This Week in History: More than 21,000 chickens perish in blaze
Published 9:12 pm Monday, July 15, 2019
Local
July 16, 1989: Eunice Evenson of Albert Lea was featured in the Albert Lea Tribune following her recovery from a heart transplant procedure. Evenson was the first woman in the area to have a heart transplant.
July 18, 1979: Albert Lea Mayor O.H. Hagen declared it POW-MIA Recognition Day. The day, recognized nationally by Congress, honored Americans who were former prisoners of war and remembered those listed as missing in action.
July 20, 1979: More than 21,000 chickens perished in a fire in Pickerel Lake Township. Albert Lea Township Fire Chief Howard Nelson said that some 45-50 firemen helped to contain the blaze. A preliminary investigation by the state fire marshal indicated that the fire started in an electrical connection.
July 18, 1969: Albert Lea Cooperative Creamery, a Northside landmark, was reduced to rubble by a demolition crew. The building had been vacant since the creamery moved operations to Twin Lakes in 1967. Pure Oil Co. purchased the property.
July 17, 1939: The Evening Tribune received a telegram from Washington, D.C., announcing that the sum of $283,000 had been allotted for the construction of 301 miles of rural electrical lines in Freeborn, Mower and Dodge counties.
National
2018: A federal judge ruled that the Justice Department doesn’t have the authority to withhold grants to the city of Chicago because of its policies providing sanctuary to immigrants.
2008: Football player Michael Vick, suspended for bankrolling a dogfighting operation, was reinstated by NFL commissioner Roger Goodell.
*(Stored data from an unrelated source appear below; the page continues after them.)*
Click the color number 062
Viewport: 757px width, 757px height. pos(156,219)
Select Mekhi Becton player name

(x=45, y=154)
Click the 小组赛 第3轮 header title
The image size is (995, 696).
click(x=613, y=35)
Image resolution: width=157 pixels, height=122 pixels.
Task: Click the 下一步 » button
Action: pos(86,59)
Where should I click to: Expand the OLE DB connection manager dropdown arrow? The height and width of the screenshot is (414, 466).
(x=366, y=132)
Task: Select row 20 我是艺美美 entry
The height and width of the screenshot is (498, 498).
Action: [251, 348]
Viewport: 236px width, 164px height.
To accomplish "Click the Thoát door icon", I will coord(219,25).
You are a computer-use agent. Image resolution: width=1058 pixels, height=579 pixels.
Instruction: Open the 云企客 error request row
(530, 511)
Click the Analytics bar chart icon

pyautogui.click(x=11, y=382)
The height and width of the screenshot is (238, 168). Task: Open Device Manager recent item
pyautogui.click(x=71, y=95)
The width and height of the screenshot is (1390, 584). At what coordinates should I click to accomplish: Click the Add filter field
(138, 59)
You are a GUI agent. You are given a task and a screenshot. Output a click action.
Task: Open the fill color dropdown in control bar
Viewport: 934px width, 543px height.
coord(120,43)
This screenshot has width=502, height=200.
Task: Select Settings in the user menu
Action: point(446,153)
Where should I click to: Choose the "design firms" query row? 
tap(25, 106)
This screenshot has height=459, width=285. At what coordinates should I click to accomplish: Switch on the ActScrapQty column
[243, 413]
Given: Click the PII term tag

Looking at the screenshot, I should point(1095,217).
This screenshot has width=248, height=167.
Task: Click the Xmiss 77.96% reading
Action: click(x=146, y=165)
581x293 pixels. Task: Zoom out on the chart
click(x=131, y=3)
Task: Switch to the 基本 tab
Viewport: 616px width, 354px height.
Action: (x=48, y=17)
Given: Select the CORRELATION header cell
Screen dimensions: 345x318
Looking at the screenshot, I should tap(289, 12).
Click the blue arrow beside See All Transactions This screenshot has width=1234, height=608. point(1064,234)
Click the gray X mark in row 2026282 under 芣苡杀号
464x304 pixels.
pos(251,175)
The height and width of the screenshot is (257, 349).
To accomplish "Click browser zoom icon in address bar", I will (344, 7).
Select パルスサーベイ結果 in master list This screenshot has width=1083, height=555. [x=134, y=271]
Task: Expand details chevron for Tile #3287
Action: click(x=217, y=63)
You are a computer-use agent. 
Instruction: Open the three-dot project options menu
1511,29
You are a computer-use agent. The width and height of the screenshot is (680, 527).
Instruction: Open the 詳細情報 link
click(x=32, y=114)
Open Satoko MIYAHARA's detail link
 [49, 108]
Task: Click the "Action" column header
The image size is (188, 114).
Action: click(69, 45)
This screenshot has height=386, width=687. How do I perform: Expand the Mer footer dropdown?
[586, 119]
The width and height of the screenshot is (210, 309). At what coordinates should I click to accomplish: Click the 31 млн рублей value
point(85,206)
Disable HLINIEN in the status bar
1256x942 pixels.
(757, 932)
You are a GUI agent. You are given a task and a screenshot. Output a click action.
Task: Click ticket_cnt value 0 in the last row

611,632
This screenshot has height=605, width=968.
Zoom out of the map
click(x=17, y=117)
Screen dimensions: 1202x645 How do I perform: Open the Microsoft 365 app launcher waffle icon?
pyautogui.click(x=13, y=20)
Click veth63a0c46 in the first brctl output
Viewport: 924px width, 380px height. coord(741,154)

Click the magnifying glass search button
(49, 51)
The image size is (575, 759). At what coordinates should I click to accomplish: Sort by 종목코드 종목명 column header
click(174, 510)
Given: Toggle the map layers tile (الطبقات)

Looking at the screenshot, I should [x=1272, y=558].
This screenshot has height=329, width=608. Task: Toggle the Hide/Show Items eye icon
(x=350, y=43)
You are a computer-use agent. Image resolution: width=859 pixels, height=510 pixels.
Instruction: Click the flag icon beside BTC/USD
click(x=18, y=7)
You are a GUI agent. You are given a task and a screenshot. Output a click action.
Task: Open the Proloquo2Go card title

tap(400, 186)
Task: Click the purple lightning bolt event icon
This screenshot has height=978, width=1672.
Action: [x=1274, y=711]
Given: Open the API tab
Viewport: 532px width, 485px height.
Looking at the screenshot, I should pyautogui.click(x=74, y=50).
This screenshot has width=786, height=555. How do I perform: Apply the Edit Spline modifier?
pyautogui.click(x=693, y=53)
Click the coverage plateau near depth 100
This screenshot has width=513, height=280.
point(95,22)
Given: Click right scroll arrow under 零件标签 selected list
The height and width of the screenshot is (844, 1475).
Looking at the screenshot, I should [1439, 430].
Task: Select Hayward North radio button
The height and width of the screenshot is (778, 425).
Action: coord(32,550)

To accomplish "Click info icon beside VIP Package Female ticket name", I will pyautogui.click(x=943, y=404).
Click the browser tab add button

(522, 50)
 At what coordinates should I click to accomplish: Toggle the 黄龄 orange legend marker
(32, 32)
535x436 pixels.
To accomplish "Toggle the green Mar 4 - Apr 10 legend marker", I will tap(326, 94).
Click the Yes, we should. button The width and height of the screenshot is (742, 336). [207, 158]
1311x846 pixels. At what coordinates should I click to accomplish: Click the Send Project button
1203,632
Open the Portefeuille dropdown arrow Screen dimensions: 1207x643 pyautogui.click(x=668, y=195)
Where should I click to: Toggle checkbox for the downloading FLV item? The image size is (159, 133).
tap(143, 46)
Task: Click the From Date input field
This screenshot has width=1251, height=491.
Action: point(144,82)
1996: Terror struck the Atlanta Olympics as a pipe bomb exploded at Centennial Olympic Park, directly killing one person and injuring 111.
1976: Air Force veteran Ray Brennan became the first person to die of so-called “Legionnaire’s disease” following an American Legion convention in Philadelphia.
1974: The House Judiciary Committee voted 27-11 to adopt the first of three articles of impeachment against President Richard Nixon, charging he had personally engaged in a course of conduct designed to obstruct justice in the Watergate case.
1953: The Korean War armistice was signed at Panmunjom, ending three years of fighting.
1866: Cyrus W. Field finished laying out the first successful underwater telegraph cable between North America and Europe. A previous cable in 1858 burned out after only a few weeks’ use.
1861: Union Maj. Gen. George B. McClellan took command of the Army of the Potomac during the Civil War.
1794: French revolutionary leader Maximilien Robespierre was overthrown and placed under arrest; he was executed the following day.